_Problem description_.
Continue the news story below about grants for restoring Chesapeake Bay shorelines, starting after its last sentence.

_Given text_.
==============================

May 15, 2009 7:51 pm US/Eastern
Grant Funds Help Efforts To Restore The Bay
ST. MICHAELS, Md. (WJZ) ―
-
-
New grants funds will help create living shorelines one of many projects aimed at restoring The Chesapeake Bay.
CBS
Setting right what's wrong with The Chesapeake Bay can seem
overwhelming, unless you take it one small step at a time.
Alex DeMetrick reports, every day people are doing just that.
The Bay works best in places left alone and among the most critical are the shorelines.
Left to nature, they are lush buffers between land and water, but 60-percent of those wild shorelines have been lost.
The interplay of land and water sealed off by rocks and bulkheads.
"A lot of those methods to armor the shoreline, we've learned over time, are really not good for the habitat or living resources of The Bay," says Peyton Robertson of the National Oceanic and Atmospheric Administration's Bay office.
And those willing to put in the work, received nearly $700,000 in state and federal grants.
People like Eric Michelsen, whose homeowner's association received $100,000.
"We're actually experiencing about a foot or two of erosion per year on Bay fronted properties. So this both protects the properties from future erosion and creates enhanced habitats for widlife," said Michelsen of the Franklin Manor Citizens Association.

==============================

_Data below_.
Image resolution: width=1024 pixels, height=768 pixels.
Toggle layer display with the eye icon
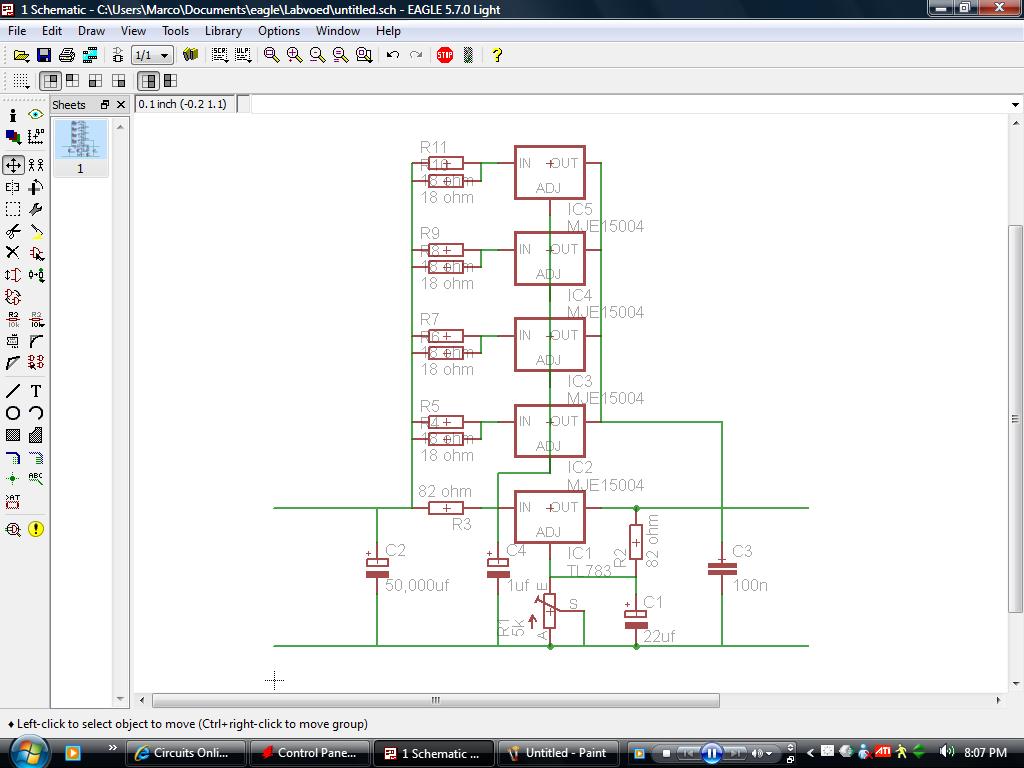click(x=36, y=115)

==============================

_Expected answer_.
With projects like this one at The Maritime Museum in St. Michael's a man-made effort to restore the balance between land and water.
"It takes up the nutrients that are in the tidlewaters and it catches the pollutants and the attached nutrients that are running off the land," says Gene Slear from Environmental Concerns.
Since 2004 this program has built 20,000 feet of living shoreline. The Bay's grants will add another 6,000.
"This makes common sense, we have community groups that are prepared to change our shorelines into natural filtration systems rather than bulkheads we see all over the place, and that is going to protect the bay," says Maryland U.S. Senator Ben Cardin.
And even at one small piece at a time, life can be drawn back into the Chesapeake.
In addition to the grants received, money for the living shorelines come from Maryland's Save The Bay license plate sales.